Mexican President Felipe Calderon said on Sunday that the government would eliminate tariffs on wheat, corn and rice as part of a plan to counter rising food prices that have provoked street protests.
Calderon blamed high food costs on global factors, including rising energy prices, soaring food demand in China and India and the use of corn for ethanol production.
But some Mexicans point to the elimination of import protections under the North American Free Trade Agreement, or NAFTA, and several agricultural leaders said Calderon’s initiative would only hurt national producers.
Calderon, a conservative elected in 2006, also said a quota of beans would be imported tax-free and duties on powdered milk would be slashed by half. Tariffs will also end for sorghum and soy pasta.
“We will not allow the poorest families to pay the consequences of a situation created beyond our borders,” he said.
The president promised several measures to help farmers, including modernizing irrigation systems for 214,000 hectares by the end of the year. He said that would be three times faster than the current rate of 60,000 hectares per year.

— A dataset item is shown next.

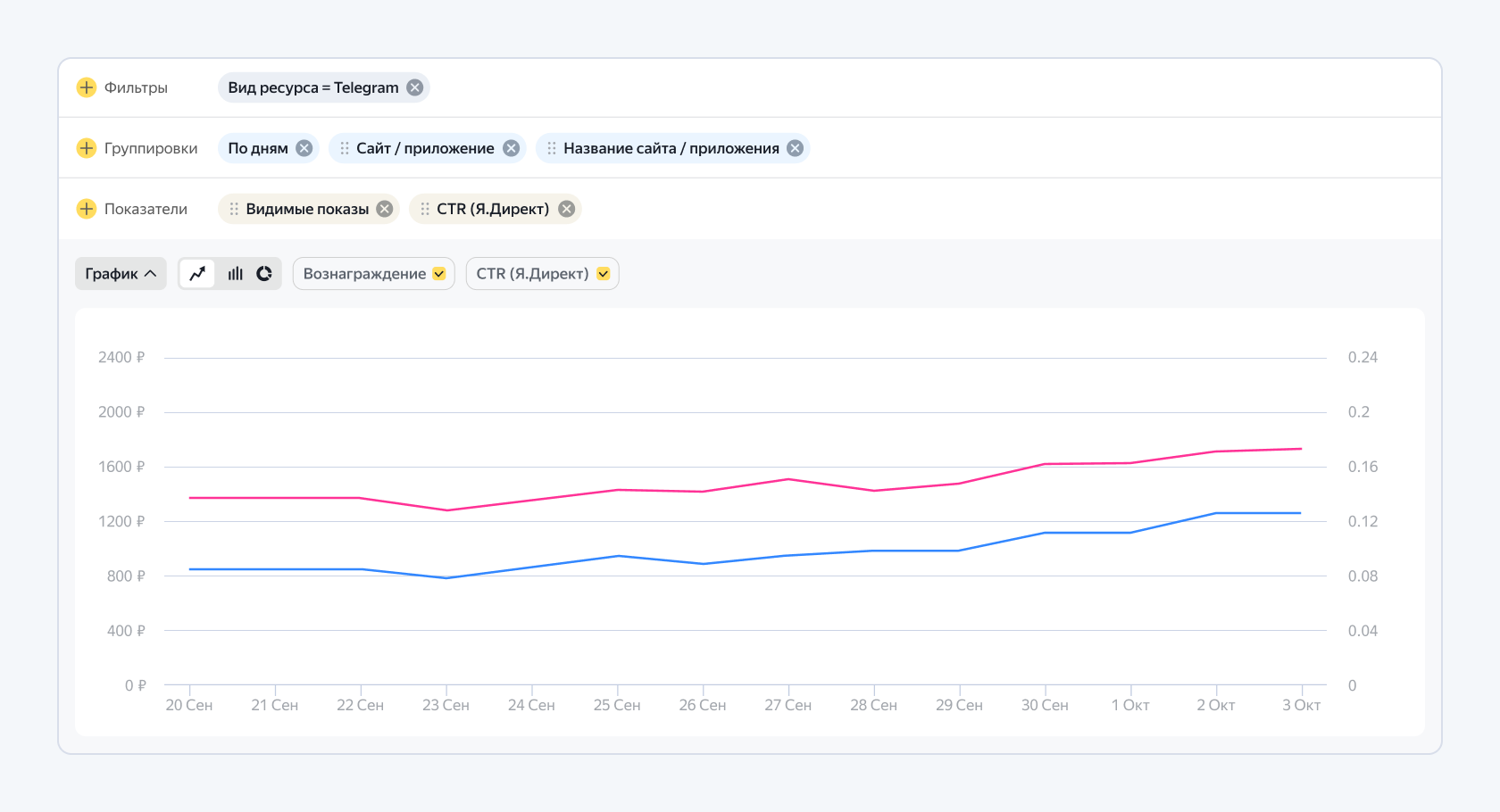The width and height of the screenshot is (1500, 812).
Task: Remove the CTR (Я.Директ) metric chip
Action: (567, 209)
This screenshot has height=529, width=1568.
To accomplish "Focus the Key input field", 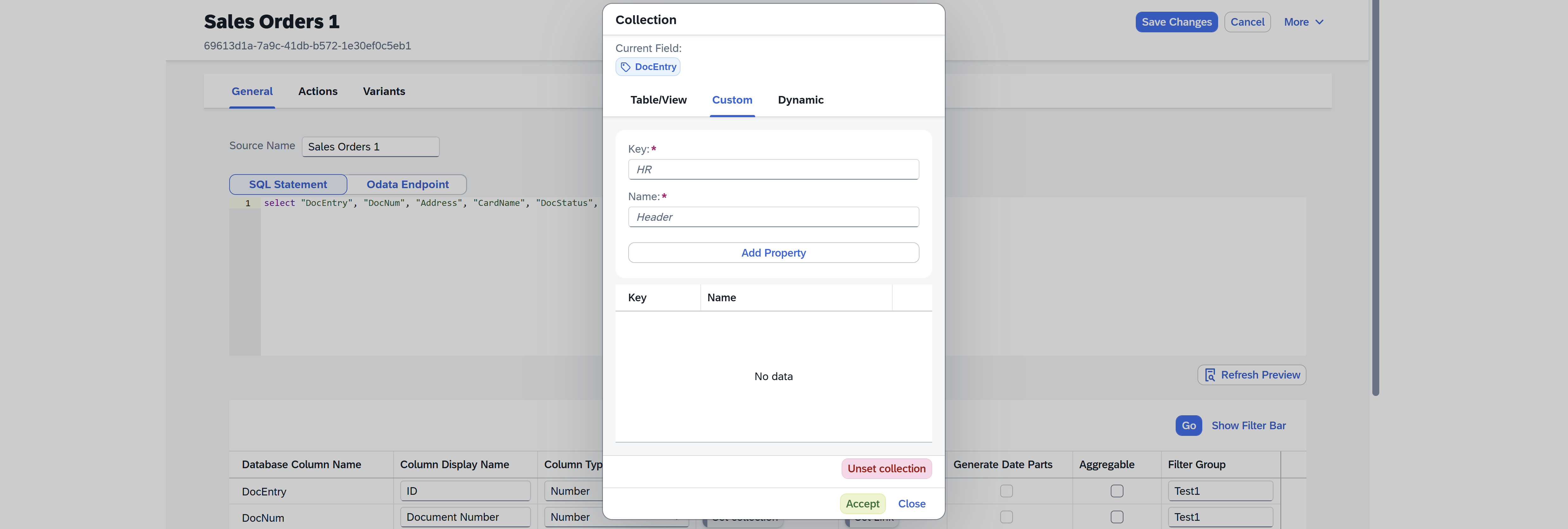I will tap(773, 170).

Calderon said the government would abolish duties on nitrogen fertilizer and chemicals needed to manufacture fertilizer.
And he promised a preferential credit system to help about 500,000 small farmers buy fertilizer and pay after the harvest.
Mexico’s consumer prices rose 4.55 percent in the 12 months ending last month, led by the cost of tomatoes, chicken, bread, avocados, plantains and cooking oil. It was the biggest inflation increase since 2005. Last year, tortilla prices doubled, in part because of the US ethanol boom, provoking street protests.
On Sunday, farm groups accused Calderon of offering only short-term solutions that would do little to help consumers and would hurt producers.
“The government is making emergency imports, but its policy is not accompanied by a serious reflection of the failure of Mexican agriculture,” said Margarito Montes Parra, secretary-general of the General Union of Workers and Peasants.
Small farmers have long complained about dwindling government support programs such as state purchasing agencies and distribution networks.